Below is the trace of first part of getPerms. X means if is not executed because a or b is zero.

aab -> aab,aba,baa
a2 b1  

"" 3   
  a:2
    a:1, 
     p(a,2)
        a:0
           p(aa,1)
           a: X aaa
           b: b=0
              p(aab,0)
                re: aab
              b=1
          a=1
        b:1
         b=0
          p(ab,1)
            a:0
              a=0
               p(aba,0)
                a:1
            b:0
             X abb
      a=2
   b:1

Update 2

below is another example that explains why using HashMap helps

without HashMap

   ab
    [aa, ab, ba, bb]
    
    ab
     a
      a b
       aa  
       bb
     b 
      b a 
       ba
       bb

with HashMap

ab   
[ab, ba] 

This tells using HashMap and backtracking avoid duplicate in the input


Solution

  • The getFreqTable will create a HashMap that has as keys the characters of the input, and as values the count of occurrence of the corresponding character. So for input "aacbac", this function returns a HashMap that can be described as follows:

    "a": 3 
    "b": 1
    "c": 2 
    

    This is a very common use of a HashMap. As it provides quick lookup of a key (of a character in this case) and quick insertion of a new key, it is the ideal solution for counting the occurrence of each character in the input.

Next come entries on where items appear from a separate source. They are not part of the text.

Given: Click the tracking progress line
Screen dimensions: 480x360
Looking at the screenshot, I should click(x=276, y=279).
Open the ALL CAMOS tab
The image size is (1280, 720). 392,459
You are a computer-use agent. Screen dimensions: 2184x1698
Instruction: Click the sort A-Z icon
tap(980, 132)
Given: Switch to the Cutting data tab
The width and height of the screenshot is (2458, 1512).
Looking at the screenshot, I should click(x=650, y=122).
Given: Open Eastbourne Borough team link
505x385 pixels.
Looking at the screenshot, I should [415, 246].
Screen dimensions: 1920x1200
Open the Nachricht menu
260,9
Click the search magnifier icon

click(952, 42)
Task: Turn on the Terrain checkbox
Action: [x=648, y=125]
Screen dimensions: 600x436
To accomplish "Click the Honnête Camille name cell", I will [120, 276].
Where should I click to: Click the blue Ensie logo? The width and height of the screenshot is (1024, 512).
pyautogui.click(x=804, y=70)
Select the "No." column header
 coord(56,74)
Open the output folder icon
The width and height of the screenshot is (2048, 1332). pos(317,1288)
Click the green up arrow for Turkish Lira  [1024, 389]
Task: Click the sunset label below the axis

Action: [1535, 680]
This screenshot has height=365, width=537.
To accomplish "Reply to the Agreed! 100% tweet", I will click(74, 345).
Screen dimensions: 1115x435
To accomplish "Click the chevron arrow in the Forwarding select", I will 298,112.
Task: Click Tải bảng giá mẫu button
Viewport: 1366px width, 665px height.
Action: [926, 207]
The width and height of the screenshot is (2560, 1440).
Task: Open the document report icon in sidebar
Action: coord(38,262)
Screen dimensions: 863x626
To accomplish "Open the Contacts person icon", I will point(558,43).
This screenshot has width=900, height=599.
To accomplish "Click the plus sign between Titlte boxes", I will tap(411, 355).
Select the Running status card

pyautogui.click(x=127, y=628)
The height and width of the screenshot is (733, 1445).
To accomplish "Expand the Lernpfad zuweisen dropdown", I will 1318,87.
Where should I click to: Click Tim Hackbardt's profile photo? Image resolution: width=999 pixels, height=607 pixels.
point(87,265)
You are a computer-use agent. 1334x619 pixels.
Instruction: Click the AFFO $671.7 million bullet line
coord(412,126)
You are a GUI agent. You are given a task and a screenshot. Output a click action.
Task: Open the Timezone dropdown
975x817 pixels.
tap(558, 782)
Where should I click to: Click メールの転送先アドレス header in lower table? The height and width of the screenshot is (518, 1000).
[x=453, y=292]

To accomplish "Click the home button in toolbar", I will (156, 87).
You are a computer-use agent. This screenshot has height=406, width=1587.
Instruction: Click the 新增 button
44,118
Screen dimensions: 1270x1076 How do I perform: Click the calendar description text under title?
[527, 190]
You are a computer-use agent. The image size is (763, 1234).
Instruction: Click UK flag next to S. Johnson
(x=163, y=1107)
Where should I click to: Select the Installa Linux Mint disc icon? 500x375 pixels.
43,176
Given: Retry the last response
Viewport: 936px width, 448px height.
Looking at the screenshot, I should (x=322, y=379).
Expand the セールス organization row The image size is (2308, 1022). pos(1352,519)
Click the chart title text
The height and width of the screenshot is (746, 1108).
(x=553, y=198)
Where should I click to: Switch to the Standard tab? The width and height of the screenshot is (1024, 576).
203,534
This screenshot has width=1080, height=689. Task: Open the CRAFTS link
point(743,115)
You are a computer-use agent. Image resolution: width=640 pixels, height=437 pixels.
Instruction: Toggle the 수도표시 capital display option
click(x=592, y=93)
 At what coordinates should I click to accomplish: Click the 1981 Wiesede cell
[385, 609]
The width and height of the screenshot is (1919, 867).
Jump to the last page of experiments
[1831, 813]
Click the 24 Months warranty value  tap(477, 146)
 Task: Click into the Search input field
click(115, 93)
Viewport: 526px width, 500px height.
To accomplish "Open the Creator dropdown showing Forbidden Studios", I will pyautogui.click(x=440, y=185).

    Then this map is used to select characters for a permutation. Whenever a character is selected for use in a permutation, its counter is decreased:

    map.put(c,  count - 1);
    

    And when backtracking from recursion (which will produce all permutations with that character c as prefix), that counter is restored again:

    map.put(c,  count);
    

    Whenever the counter for a certain character is 0, it cannot be selected anymore for a permutation. This is why there is this condition:

    if (count > 0)
    

    I hope this explains it.

    Addendum

    By maintaining the count of duplicate letters, this algorithm avoids to make an artificial distinction between these duplicate letters, by which the permutation "aa" would be considered the same as "aa", just because those two letters were swapped with eachother. A decrement of a counter does not mind where exactly that duplicate came from (position in the input). It just "takes one of them, no matter which".